■ EXERCISE TEXT:
══════
Chris Pine is admirable and likable in his role of Steve Trevor, the handsome, wholesome pilot, with shades of Captain America about him. Interestingly, there are some visible reverse parallels between Wonder Woman and Captain America: The First Avenger. To reveal those parallels would betray too many spoilers, but they are there none the less and perhaps contribute to the charm and warmth of the movie’s plot.
The storytelling in Wonder Woman is strong; the narrative clear, young Diana is fierce and determined, teenage Diana, resolute and strong willed and adult Diana fearless and committed. The release of a movie with a strong female protagonist is long overdue. Short of Marvel’s Avengers Black Widow, there are precious few strong female heroes in this genre and the fact that Wonder Woman has been in development for over twenty years is testament to how unprecedented this is.
Halle Berry’s disappointing outing as Catwoman in 2004 was only marginally bettered by Jennifer Garner’s turn as Elecktra in 2005; both movies are testament to how challenging it has been for filmmakers to develop multi-dimensional, well rounded and strong female characters. Wonder Woman has finally broken the mould. Diana Prince is virtuous and moral with a charming naivety that shapes her character development as the film progresses.
One of the prime antagonists, Dr Maru is female which proves that Wonder Woman is not a battle of the sex’s folly, and shows that women are just as capable of extreme evil as well as the demonstrable strength and bravery of their male counterparts. At times Wonder Woman doesn’t take itself too seriously, there is a cheeky nod to gender stereotyping with Diana likening the role of a secretary to that of a slave.
The ensemble cast is also strong; Etta Candy (Steve’s secretary) is played endearingly by the charming Lucy Davis. Robin Wright and Connie Nielsen are solid in their respective roles of Antiope and Hippolyta with David Thewlis delivering a masterful performance as Sir Patrick Morgan.
══════
■ EXERCISE GOAL:
Continue the Wonder Woman film review from where it stops.
══════
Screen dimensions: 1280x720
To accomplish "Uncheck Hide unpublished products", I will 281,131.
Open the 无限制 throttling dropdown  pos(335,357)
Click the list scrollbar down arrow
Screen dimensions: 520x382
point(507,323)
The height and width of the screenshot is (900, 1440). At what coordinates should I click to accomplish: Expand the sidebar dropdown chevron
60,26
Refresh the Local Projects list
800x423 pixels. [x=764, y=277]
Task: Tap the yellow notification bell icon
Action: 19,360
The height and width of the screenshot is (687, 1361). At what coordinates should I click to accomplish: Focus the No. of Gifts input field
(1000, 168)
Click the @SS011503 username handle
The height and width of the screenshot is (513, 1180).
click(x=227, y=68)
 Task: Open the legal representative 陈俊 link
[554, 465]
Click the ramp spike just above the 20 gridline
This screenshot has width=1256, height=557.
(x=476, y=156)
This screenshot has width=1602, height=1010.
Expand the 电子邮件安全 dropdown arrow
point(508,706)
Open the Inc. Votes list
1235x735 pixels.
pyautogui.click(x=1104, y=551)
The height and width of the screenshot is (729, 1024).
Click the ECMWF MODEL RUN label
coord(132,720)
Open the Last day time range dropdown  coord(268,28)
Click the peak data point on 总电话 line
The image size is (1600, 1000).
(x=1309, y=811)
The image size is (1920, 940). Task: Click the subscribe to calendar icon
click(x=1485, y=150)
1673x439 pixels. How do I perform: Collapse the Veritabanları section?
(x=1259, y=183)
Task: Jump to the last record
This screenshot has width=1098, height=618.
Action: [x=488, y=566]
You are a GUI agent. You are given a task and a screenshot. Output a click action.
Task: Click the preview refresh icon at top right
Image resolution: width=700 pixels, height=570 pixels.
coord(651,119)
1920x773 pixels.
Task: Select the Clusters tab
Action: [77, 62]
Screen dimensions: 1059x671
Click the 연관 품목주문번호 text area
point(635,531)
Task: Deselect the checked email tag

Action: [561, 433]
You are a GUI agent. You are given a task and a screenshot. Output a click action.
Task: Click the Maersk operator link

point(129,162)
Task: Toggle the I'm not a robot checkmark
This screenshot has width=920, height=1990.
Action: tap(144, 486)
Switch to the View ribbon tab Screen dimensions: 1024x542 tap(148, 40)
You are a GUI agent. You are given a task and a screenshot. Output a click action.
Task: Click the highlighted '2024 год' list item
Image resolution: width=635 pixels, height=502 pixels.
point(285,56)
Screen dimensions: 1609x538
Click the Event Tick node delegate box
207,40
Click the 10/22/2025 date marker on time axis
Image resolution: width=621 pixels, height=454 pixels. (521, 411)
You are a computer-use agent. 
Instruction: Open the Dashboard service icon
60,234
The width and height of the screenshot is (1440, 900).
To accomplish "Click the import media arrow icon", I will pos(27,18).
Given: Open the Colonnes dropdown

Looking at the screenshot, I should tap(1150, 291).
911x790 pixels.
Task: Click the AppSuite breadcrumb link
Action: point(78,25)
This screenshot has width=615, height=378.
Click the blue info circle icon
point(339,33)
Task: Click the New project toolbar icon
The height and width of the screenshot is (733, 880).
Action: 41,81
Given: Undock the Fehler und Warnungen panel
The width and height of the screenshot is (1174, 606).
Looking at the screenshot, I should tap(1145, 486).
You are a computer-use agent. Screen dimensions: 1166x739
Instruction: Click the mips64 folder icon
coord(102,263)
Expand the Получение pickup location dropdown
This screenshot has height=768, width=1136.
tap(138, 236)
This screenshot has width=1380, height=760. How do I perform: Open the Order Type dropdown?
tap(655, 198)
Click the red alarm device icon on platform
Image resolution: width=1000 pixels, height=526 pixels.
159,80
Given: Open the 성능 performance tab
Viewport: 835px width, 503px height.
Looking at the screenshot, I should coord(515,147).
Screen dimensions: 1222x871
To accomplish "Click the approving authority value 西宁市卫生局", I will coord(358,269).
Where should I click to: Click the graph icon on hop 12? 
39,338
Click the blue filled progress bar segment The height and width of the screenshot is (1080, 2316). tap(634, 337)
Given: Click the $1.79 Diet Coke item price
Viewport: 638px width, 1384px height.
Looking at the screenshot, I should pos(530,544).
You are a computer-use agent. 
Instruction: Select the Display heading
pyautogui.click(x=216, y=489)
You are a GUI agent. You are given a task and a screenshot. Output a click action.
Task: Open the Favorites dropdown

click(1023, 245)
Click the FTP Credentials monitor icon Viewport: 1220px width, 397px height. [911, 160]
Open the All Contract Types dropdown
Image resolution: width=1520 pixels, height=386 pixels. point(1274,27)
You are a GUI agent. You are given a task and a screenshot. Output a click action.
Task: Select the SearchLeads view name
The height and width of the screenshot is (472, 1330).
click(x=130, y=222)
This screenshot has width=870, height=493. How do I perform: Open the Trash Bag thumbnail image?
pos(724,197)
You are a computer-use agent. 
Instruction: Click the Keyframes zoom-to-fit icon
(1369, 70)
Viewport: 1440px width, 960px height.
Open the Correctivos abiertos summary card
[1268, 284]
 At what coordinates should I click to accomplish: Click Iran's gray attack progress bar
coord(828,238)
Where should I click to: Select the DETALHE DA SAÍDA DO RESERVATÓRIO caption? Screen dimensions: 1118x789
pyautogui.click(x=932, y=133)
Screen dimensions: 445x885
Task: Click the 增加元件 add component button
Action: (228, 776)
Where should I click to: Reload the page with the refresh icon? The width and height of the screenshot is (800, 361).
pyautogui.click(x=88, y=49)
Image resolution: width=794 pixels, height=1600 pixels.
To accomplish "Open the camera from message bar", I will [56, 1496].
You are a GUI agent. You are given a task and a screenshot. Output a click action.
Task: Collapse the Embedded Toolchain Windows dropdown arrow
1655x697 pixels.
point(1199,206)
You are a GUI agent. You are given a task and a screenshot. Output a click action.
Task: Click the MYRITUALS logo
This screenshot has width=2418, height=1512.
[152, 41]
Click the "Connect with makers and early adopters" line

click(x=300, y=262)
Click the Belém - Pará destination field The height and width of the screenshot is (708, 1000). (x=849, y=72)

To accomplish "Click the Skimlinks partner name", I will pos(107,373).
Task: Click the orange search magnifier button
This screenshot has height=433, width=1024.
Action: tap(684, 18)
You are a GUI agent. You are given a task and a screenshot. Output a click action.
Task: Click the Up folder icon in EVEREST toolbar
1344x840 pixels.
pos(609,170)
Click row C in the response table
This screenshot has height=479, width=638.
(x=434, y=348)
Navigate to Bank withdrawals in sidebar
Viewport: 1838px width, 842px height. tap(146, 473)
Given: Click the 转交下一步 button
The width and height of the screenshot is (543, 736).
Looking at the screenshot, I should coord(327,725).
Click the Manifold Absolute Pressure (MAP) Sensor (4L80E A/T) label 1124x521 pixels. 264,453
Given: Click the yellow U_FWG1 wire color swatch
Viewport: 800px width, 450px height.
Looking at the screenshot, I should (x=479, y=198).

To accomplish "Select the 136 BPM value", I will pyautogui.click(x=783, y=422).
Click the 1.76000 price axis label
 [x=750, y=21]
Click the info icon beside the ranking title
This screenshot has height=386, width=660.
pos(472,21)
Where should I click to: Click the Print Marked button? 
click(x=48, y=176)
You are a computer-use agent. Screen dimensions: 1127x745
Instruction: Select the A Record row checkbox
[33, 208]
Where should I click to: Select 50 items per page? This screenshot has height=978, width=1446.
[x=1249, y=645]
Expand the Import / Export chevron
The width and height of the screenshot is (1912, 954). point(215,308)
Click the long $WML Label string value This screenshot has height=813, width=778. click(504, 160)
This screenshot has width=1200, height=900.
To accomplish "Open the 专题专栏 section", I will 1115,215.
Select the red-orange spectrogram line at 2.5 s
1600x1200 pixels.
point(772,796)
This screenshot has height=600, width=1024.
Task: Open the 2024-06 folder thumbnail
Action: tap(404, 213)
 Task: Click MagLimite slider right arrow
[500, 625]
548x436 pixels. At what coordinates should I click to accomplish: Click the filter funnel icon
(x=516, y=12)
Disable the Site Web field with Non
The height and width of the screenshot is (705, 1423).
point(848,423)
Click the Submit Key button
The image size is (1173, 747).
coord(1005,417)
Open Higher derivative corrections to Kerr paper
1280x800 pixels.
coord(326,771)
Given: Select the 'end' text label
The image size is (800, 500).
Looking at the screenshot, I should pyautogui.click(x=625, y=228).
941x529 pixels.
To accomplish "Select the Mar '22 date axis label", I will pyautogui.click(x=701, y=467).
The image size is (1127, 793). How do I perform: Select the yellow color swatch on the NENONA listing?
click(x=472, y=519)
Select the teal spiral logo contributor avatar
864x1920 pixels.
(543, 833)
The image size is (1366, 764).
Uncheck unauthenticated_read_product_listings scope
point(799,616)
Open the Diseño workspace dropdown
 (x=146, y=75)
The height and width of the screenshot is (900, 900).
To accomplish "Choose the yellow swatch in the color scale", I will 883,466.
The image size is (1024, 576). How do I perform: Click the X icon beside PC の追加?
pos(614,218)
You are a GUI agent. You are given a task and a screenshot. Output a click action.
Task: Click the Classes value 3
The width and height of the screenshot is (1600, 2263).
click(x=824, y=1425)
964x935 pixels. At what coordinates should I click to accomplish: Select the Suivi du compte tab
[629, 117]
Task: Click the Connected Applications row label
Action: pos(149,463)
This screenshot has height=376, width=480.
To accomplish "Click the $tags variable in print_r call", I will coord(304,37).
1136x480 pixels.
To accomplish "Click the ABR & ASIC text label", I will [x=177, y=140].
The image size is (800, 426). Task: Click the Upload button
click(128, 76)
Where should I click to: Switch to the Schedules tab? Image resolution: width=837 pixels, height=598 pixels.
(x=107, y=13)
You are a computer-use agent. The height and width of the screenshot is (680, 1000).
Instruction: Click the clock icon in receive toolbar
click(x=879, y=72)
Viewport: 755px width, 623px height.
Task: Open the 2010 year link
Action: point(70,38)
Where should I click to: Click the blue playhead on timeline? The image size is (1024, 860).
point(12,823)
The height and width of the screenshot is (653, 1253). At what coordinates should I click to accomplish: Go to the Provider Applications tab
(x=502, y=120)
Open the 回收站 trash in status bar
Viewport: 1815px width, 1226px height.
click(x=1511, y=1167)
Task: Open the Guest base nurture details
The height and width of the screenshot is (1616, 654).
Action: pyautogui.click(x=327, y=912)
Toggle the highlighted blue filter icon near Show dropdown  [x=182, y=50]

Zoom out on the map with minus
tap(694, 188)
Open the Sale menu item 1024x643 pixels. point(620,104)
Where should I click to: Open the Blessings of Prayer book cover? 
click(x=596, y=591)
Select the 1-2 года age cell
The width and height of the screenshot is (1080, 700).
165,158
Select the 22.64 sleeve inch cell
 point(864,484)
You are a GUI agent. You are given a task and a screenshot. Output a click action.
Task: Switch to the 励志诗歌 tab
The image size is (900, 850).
══════
■ REPLY:
Although it is mostly in keeping with DC’s traditionally darker side when compared to Marvel, Wonder Woman’s tone is at times somewhat lighter, with Jenkins’ lush imagining of the island of Themyscira, colourful and warm. The scantily clad Amazonians ride round the island akin to models which is ironic considering Doutzen Kroes, a Victoria’s Secret model made a cameo appearance, as, you guessed it, an Amazonian warrior.
There are moments of humour in the film, provided mainly by Etta Candy, and delivered brilliantly through Davis’s comic timing. The CGI is impressive and the fight scenes hold nothing back. As the customary, climatic battle ensues, the special effects go into overdrive, and the film goes from the sublime to the ridiculous, but it survives.
Wonder Woman evokes feelings, real feelings, which at times mirrors recent world events. Behind the CGI and Hollywood glitz and glamour, the message is clear. It is an uplifting story that reinforces the fact that despite human’s capacity to do great harm; they also have the capacity to do great good. To quote Steve Trevor “My father said: if you see something happening in the world, you can either do nothing or you can do something. And I already tried nothing,” currently this sentiment could not be more true.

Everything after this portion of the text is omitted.